Heritage Global CEO Sees Asset Supply Surge Fueling Growth Across Liquidation Businesses

Heritage Global (NASDAQ:HGBL) Chief Executive Officer and board director Ross Dove said the company is focused on increasing asset supply across its industrial and financial asset businesses, arguing that current market conditions could support growth in both segments.

Speaking during an investor presentation, Dove described Heritage Global in simple terms as a liquidation business. “I’m Ross Dove, I’m a liquidator,” he said, adding that the company primarily sells machinery and equipment when businesses no longer need those assets or when companies are distressed and closing facilities.

Dove said Heritage Global has long operated through different economic cycles, citing work with large corporate clients as well as bankruptcy-related assignments. He said the company benefits when there is more activity and more supply of assets to sell.

Industrial Asset Supply Seen Increasing

Dove said supply is increasing on the industrial side because some companies are struggling and laying off employees, while others are changing manufacturing processes, including through the use of artificial intelligence. He said both trends can create surplus equipment.

“The simplest question of all” for investors, Dove said, is whether Heritage Global will get more supply of assets to sell. He said the company’s industrial operations include an auction company, a valuation company and ALT, which buys and sells used life science equipment.

Dove also pointed to sustainability pressures as a driver of secondary-market activity. He said companies that previously might have scrapped equipment or prevented competitors from acquiring it are now under pressure to return assets to the circular economy.

On the industrial side, Dove said the company still has gaps to address. He said Heritage Global does too much business in North America and not enough in Europe, and does more business in manufacturing assets inside buildings than in construction-related assets outside buildings. He said expanding sectors and geographies is part of the company’s plan.

Financial Asset Business Targets Consumer and Commercial Debt

Dove also discussed Heritage Global’s financial asset business, including NLEX, which he said developed from work related to the savings and loan crisis and later commercialized a database of buyers. He said the business built marketplaces for charged-off credit lines, auto loan deficiencies and other residual assets for lenders.
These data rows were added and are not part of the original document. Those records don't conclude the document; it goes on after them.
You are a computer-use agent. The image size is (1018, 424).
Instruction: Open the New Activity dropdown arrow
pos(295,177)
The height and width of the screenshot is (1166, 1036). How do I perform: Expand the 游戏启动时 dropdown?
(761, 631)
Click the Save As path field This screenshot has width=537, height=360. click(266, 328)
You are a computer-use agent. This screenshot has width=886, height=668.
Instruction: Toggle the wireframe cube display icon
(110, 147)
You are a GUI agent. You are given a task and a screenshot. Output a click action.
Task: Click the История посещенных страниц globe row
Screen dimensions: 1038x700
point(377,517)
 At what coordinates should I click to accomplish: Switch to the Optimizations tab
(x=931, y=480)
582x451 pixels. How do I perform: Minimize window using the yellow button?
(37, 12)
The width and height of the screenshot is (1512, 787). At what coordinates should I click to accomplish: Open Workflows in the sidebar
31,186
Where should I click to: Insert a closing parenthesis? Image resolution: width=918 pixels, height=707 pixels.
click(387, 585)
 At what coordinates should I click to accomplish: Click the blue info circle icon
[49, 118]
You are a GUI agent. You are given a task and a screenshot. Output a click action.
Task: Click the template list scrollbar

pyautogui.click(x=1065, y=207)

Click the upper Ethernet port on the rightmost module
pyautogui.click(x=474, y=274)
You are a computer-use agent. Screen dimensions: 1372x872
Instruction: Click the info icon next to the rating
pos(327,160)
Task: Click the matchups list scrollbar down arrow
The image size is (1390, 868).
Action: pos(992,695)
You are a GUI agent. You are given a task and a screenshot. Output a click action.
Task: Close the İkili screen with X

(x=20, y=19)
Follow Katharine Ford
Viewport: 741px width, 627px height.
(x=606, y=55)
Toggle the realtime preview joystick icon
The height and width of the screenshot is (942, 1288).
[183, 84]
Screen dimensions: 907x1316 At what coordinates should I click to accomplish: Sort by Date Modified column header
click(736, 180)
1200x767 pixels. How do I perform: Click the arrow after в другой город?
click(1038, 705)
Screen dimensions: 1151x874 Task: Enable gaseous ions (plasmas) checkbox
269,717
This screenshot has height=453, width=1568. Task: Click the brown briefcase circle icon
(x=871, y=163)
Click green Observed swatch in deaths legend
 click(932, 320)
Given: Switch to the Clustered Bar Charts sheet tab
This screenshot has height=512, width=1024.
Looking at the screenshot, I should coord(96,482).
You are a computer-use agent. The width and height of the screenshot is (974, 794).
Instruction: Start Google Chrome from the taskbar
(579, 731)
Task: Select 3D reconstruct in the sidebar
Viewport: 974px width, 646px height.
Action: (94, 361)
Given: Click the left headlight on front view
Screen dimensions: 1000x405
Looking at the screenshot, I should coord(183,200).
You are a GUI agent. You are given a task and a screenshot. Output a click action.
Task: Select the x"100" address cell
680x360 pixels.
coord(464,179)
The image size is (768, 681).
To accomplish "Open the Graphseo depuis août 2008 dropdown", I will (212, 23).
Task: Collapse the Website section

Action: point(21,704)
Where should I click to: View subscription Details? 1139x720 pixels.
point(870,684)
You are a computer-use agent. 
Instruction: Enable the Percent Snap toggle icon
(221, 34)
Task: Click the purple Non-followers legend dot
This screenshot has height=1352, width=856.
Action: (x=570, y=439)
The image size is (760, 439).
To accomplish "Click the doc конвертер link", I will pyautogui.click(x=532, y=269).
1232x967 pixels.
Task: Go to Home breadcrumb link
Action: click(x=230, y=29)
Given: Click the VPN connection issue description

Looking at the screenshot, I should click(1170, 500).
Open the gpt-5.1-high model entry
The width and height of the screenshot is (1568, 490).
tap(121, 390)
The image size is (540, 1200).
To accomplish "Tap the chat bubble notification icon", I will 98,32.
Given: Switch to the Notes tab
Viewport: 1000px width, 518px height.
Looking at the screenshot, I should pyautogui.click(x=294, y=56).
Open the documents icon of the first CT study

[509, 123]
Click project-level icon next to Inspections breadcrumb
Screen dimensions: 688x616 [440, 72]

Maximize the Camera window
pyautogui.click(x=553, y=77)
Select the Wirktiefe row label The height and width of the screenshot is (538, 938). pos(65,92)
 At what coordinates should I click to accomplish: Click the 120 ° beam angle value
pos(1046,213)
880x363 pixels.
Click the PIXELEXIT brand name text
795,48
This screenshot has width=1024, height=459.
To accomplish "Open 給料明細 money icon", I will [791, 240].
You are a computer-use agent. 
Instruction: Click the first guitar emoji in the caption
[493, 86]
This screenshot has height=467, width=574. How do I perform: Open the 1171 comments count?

Dove said fintech has expanded the company’s opportunity set, particularly through buy now, pay later products and peer-to-peer loans. He also said a surge in subprime auto lending and higher consumer credit card debt could create additional future supply for the company’s debt marketplace.

“The guy that makes a market in consumer debt will win,” Dove said, adding that Heritage Global believes it is positioned to benefit from increases in consumer debt.

Dove also addressed the company’s acquisition of DebtX, which he said was intended to fill a gap in commercial real estate debt. He said $1 trillion of commercial real estate mortgages are coming due and that some loans may move from regional banks to specialty lenders or otherwise enter the market.

Growth Plan Emphasizes Hiring and M&A

Dove said Heritage Global is investing in business development staff, describing the company’s business as one that still depends heavily on direct outreach. “The more people we talk to, the more supply we get,” he said.

He said the company has been “stuck” making roughly $6 million to $8 million a year and that his goal is to get it “unstuck.” Dove said the company’s objective is to grow from approximately $6 million or $7 million in earnings to $14 million or $15 million over time.

Dove said Heritage Global intends to show investors progress by reporting results across its business lines, including HGP, NLEX and DebtX, and allowing investors to evaluate whether the plan is being executed.

Dividend, Stock Decline Discussed in Q&A

During a question-and-answer session, Dove was asked about initiating a cash dividend. He said the board has “healthy debate” over capital allocation, including dividends, stock buybacks and reserving cash for growth initiatives such as M&A and hiring.

Dove said he is not opposed to a dividend and noted that some investors have told him they cannot buy the stock unless the company pays one. He also said Heritage Global could afford a small dividend if that were the decision, while noting that no decision had been made.

Asked why the stock price had declined in recent years, Dove cited lower earnings compared with prior periods and a bad loan in the lending business that led to a loan loss reserve. “Earnings will fix everything, and earnings will cure all,” he said, adding that his job is to grow the company.

Dove said the largest addressable market may be DebtX because of the potential volume of commercial loans for sale. He also said buying machinery and equipment as a principal has historically been the company’s most profitable business, noting that smaller transactions can have an outsized effect on Heritage Global because of the company’s size.

About Heritage Global (NASDAQ:HGBL)

Heritage Global Inc operates as a global advisory and disposition firm specializing in the valuation, sale and auction of surplus and idle assets. Through its subsidiaries, Heritage Global Partners and Heritage Global Digital, the company delivers comprehensive end-to-end solutions, including asset appraisals, advisory services and multi-channel auction platforms. Its service offerings encompass industrial machinery and equipment, real estate, storage lockers and specialty assets, all designed to maximize recovery values for clients.

The company leverages both online and live in-person events to facilitate timely and transparent sales across diverse asset classes.